Visitors are greeted by barefoot children supervised by adults and elderly, listless and weathered far beyond their years amid thatched huts and stray, emaciated oxen. But beneath the surface, something remarkable is unfolding nearby a mid-sized copper-gold deposit: Canadian junior Angkor Gold Corp is fulfilling a Corporate Social Responsibility (CSR) mandate – one unprecedented for a miner its size in the region. Stakeholder engagement through Free Prior and Informed Consent (FPIC) blooms here near a rainforest clearing of peppercorn, cassava and cashew patches, and classrooms full of students.

A clean slate

History hasn’t been kind to Cambodia. Over the half decade ending in 1979, the Khmer Rouge purged the intellectual class while bringing the country to ‘zero’ for an agrarian-based communist society after a brutal US bombing campaign. In all, two million lives were lost as the world stood by in silence; memories of forced starvation, mass graves and unspeakable atrocities continue to elicit tears to this day.

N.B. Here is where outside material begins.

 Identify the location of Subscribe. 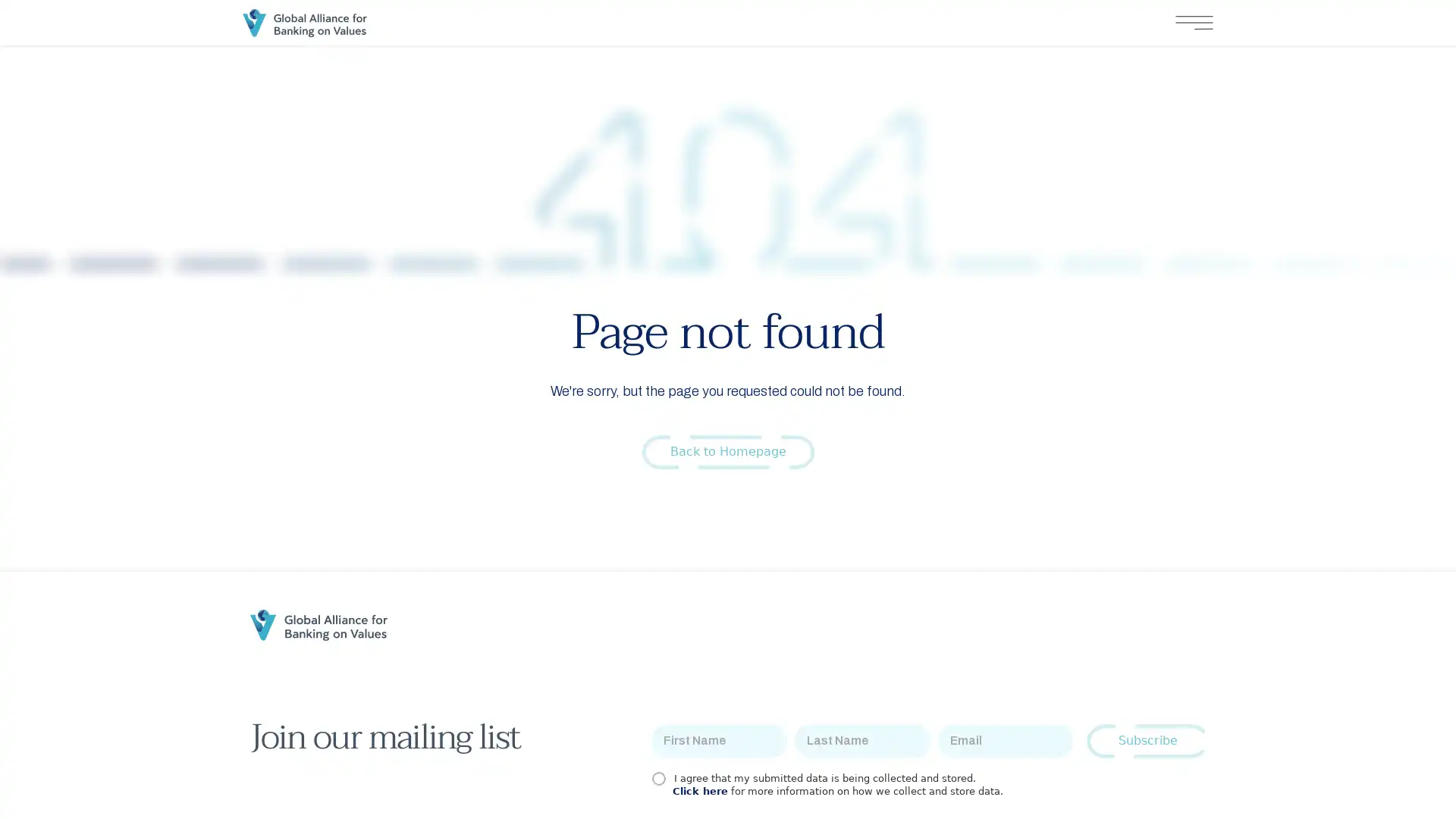
(1147, 740).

But Cambodia has turned the page, with its emerging market economy and small-scale mining industry an open book. Early next year, Angkor and Mesco Gold Cambodia will begin operating one of the country’s newest commercial mines while establishing Phnom Penh’s first continuing royalty revenue stream from mining. “Geochemistry is compelling,” said Angkor’s CEO Mike Weeks. “There are unequivocal gold, copper and molybdenum anomalies.”

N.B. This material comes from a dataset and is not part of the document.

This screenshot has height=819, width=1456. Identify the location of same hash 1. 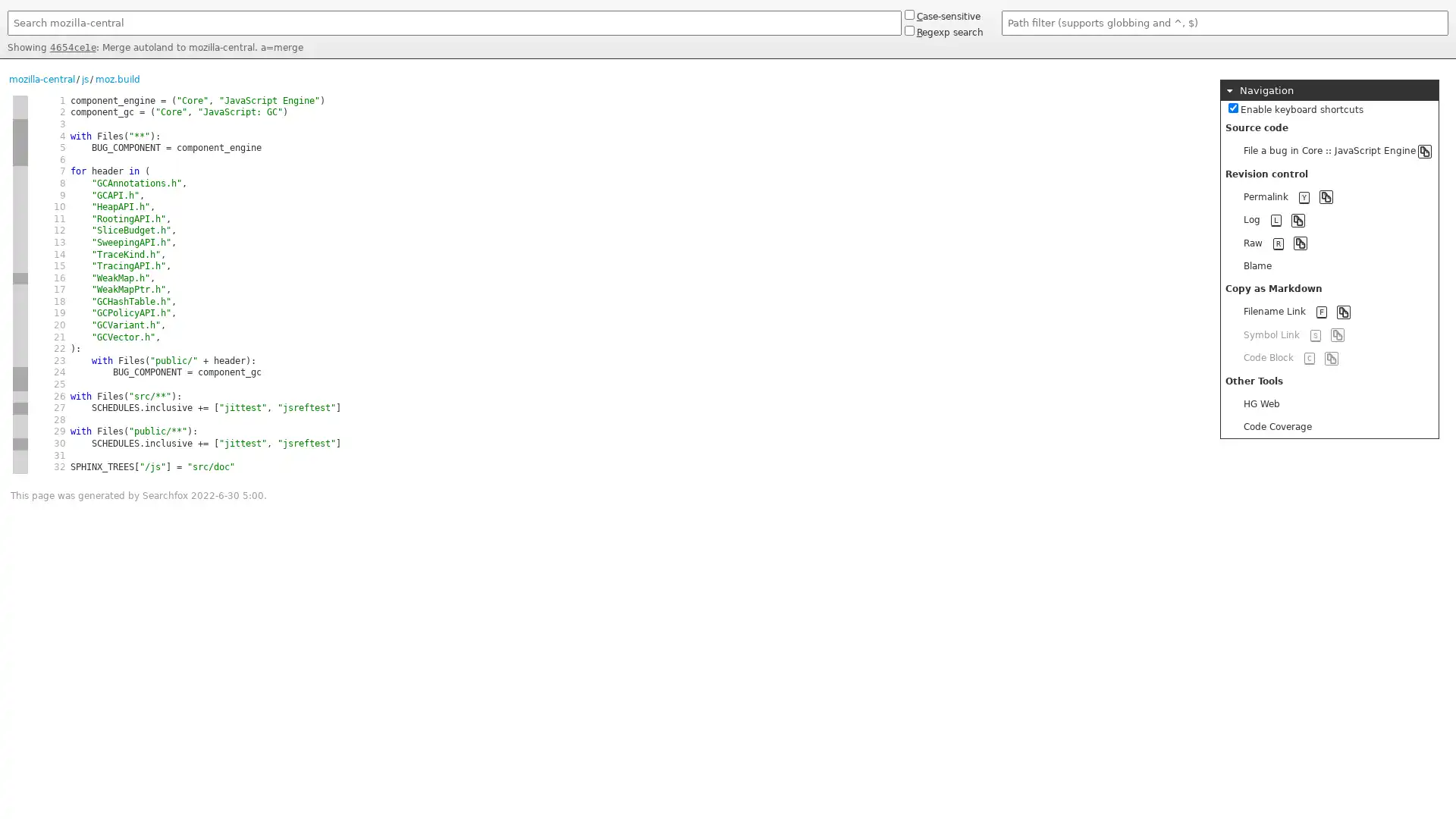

The ASEAN nation’s mineral prospects have across-the-board potential: Neighboring Laos enjoys 30% of foreign investment in mining while other small firms including Western Australia’s Renaissance Minerals, Geopacific Resources and Mekong Minerals of Queensland scour the countryside. Phnom Penh, meanwhile, is courting outside business while Angkor and its fellow Cambodia Association for Mining and Exploration Companies (CAMEC) members are helping the government re-draft its mining code.

“If we can help Cambodia make the industry attractive, it sends a message worldwide,” said Angkor’s vice president for CSR Delayne Weeks. “All stakeholders benefit – government, industry, communities and the environment.”